_Work instruction:_
Please extend the article on the explore-then-commit algorithm below, picking up right after its last sentence.

_Extract to read:_
_____

= Explore-then-commit algorithm =

Algorithm for the multi-armed bandit problem

Explore Then Commit (ETC) is an algorithm for the multi-armed bandit problem focused on finding the best trade-off between exploration and exploitation.

== Multi-armed bandit problem ==

The multi-armed bandit problem is a sequential game where one player has to choose at each turn between $K$ actions (arms). Behind every arm $a$ is an unknown distribution $\nu_a$ that lies in a set $\mathcal{D}$ known by the player (for example, $\mathcal{D}$ can be the set of Gaussian distributions or Bernoulli distributions).

At each turn $t$ the player chooses (pulls) an arm $a_t$, they then get an observation $X_t$ of the distribution $\nu_{a_t}$.

_____

_Source data:_
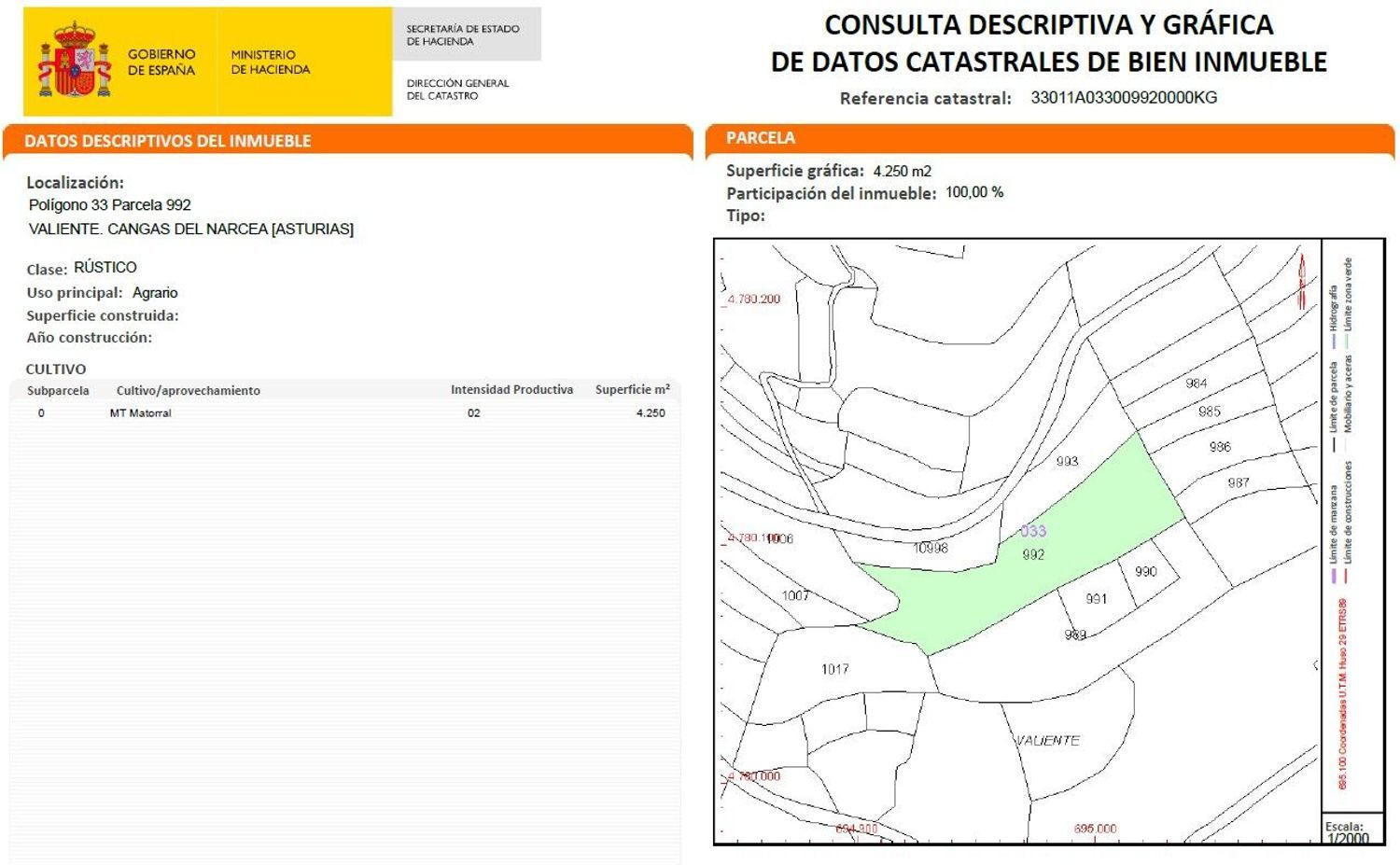Expand the PARCELA section header
Screen dimensions: 1400x865
click(761, 137)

_____

_Output:_
=== Regret minimization ===

The goal is to minimize the regret at time $T$ that is defined as
 $R_T := \sum_{a=1}^K \Delta_a \mathbb{E}[N_a(T)]$
where
- $\mu_a := \mathbb{E}[\nu_a]$ is the mean of arm $a$
- $\mu^* := \max_a \mu_a$ is the highest mean
- $\Delta_a := \mu^* - \mu_a$
- $N_a(t)$ is the number of pulls of arm $a$ up to turn $t$

The player has to find an algorithm that chooses at each turn $t$ which arm to pull based on the previous actions and observations $(a_s,X_s)_{s < t}$ to minimize the regret $R_T$.

This is a trade-off problem between exploration (finding the arm with the highest mean) and exploitation (playing the arm which is perceived to be the best as much as possible).

== Algorithm ==

Two runs of ETC with the same M = 10. On the first run it does manage to find the best arm after the exploration while it does not on the second run

The algorithm explores each arm $M$ times. For the rest of the game the algorithm exploits its discoveries by playing the arm with the highest mean. If the horizon $T$ is known, then the number of explorations $M$ can depend on $T$.

Adaptations of the algorithm exist and can be found in the literature for other settings.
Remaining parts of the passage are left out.